**GIVEN INSTRUCTION:**
Rewrite the listing below, substituting "slider bar" for "slider track" and keeping everything else the same. Leave out the pictures.
━━━ INPUT DATA ━━━
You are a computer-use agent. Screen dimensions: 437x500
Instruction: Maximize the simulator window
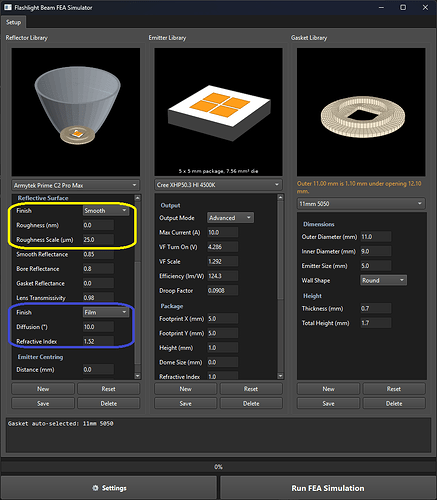(x=403, y=7)
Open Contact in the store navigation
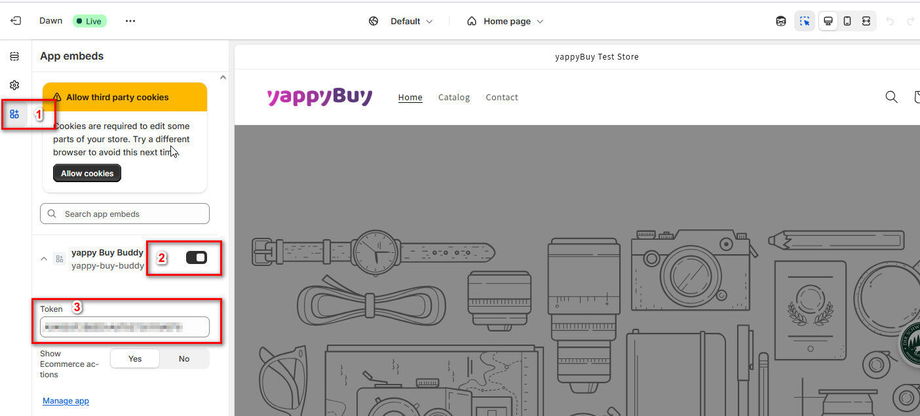Screen dimensions: 920x416 pyautogui.click(x=502, y=97)
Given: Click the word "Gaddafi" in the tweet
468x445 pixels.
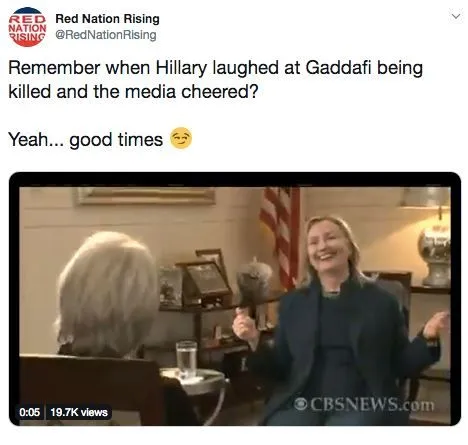Looking at the screenshot, I should tap(338, 68).
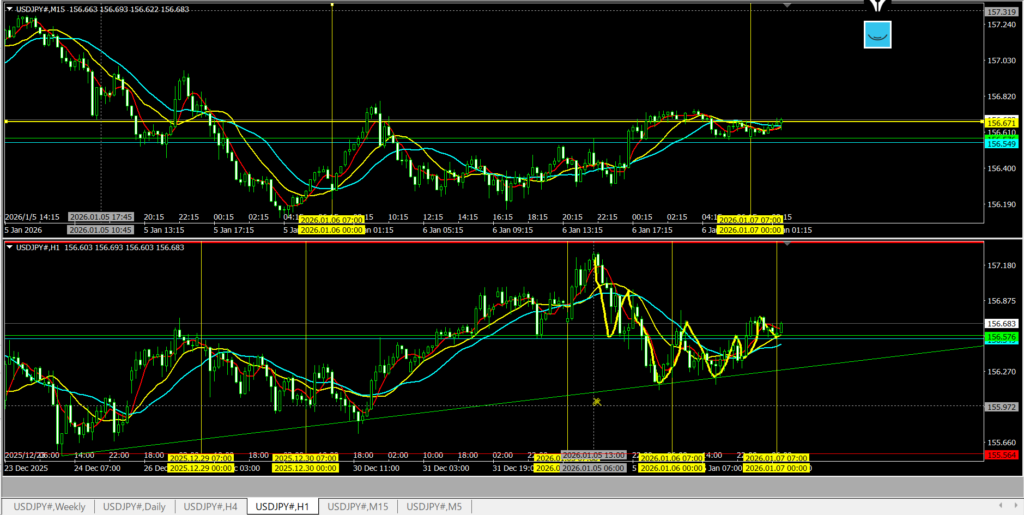1024x515 pixels.
Task: Select the active USDJPY#,H1 tab
Action: pyautogui.click(x=284, y=506)
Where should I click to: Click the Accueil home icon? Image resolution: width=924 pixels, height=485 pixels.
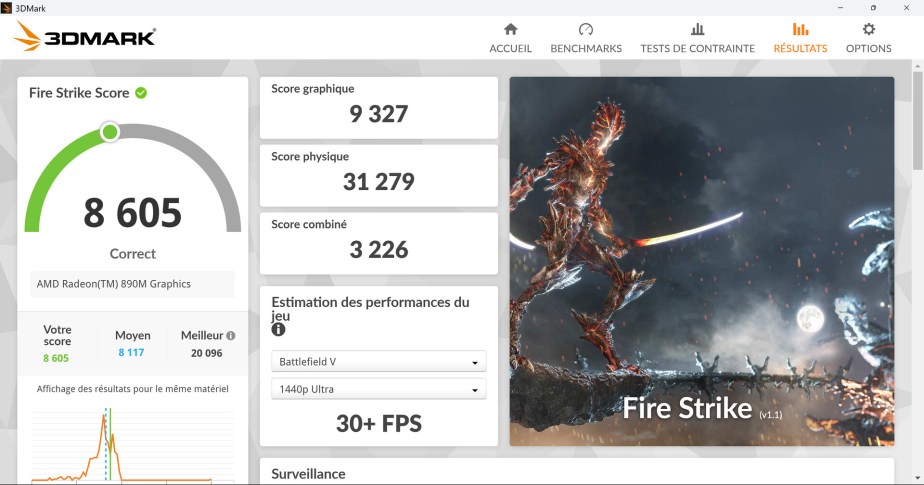(510, 29)
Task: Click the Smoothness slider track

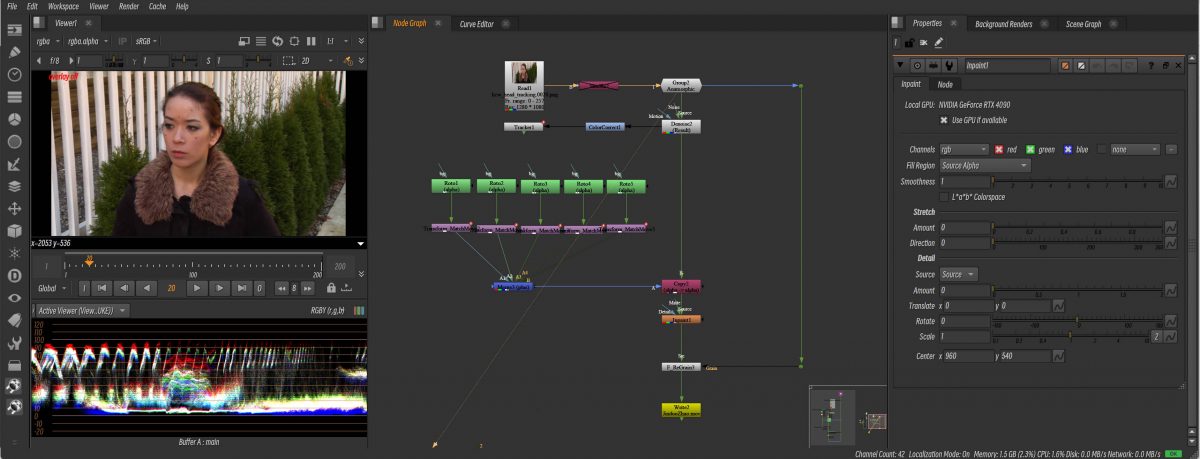Action: pos(1080,181)
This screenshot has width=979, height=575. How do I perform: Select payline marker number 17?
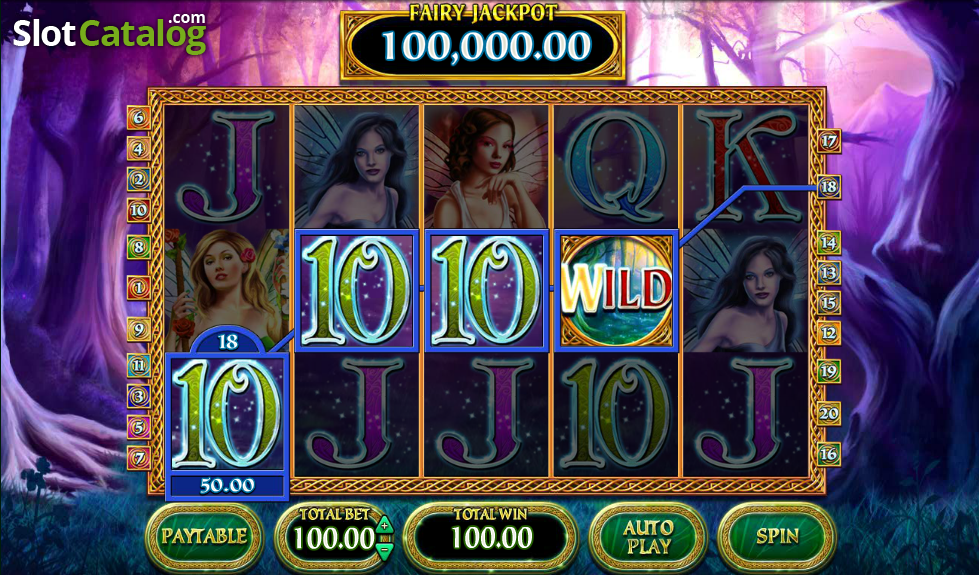(x=829, y=141)
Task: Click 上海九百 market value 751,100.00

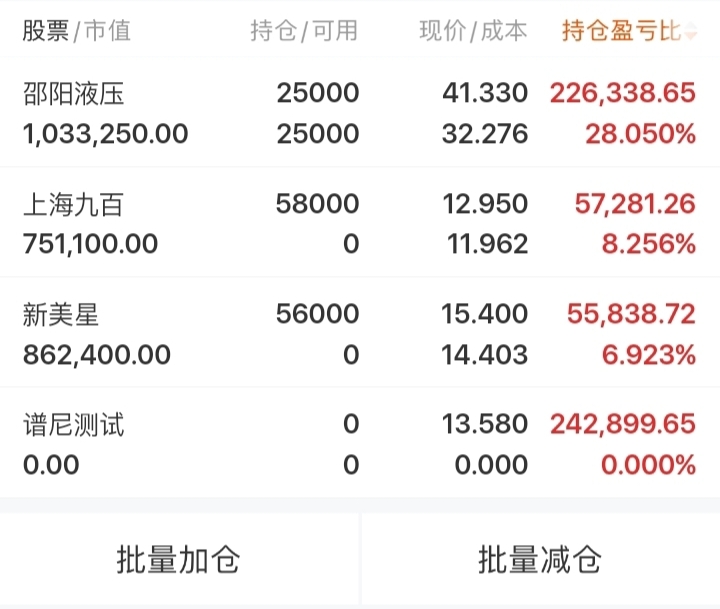Action: click(x=90, y=244)
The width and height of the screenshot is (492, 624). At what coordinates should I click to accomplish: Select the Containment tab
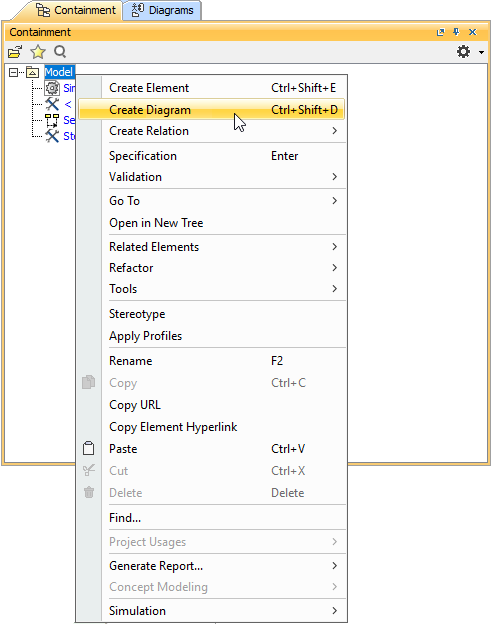pos(76,10)
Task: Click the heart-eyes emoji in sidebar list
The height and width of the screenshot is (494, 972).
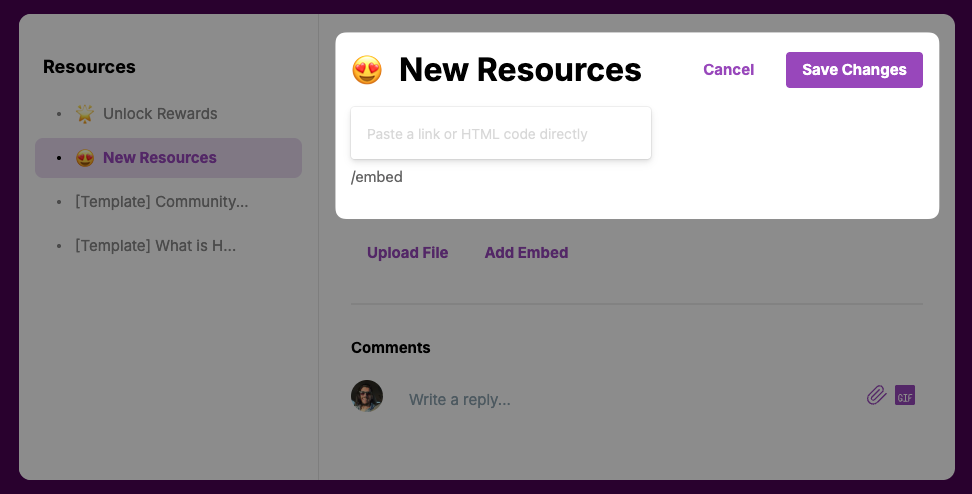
━━━
**EXPECTED ANSWER:**
You are a computer-use agent. Screen dimensions: 437x500
Instruction: Maximize the simulator window
(x=403, y=7)
Open Contact in the store navigation
Screen dimensions: 920x416 pyautogui.click(x=502, y=97)
Given: Click the word "Gaddafi" in the tweet
468x445 pixels.
Looking at the screenshot, I should tap(338, 68).
1024x515 pixels.
Task: Select the active USDJPY#,H1 tab
Action: pyautogui.click(x=284, y=506)
Where should I click to: Click the Accueil home icon? Image resolution: width=924 pixels, height=485 pixels.
(510, 29)
Task: Click the Smoothness slider bar

Action: pos(1080,181)
This screenshot has width=979, height=575. How do I perform: Select payline marker number 17?
(x=829, y=141)
Task: Click 上海九百 market value 751,100.00

Action: click(x=90, y=244)
The width and height of the screenshot is (492, 624). At what coordinates should I click to accomplish: Select the Containment tab
pos(76,10)
Task: Click the heart-eyes emoji in sidebar list
The height and width of the screenshot is (494, 972).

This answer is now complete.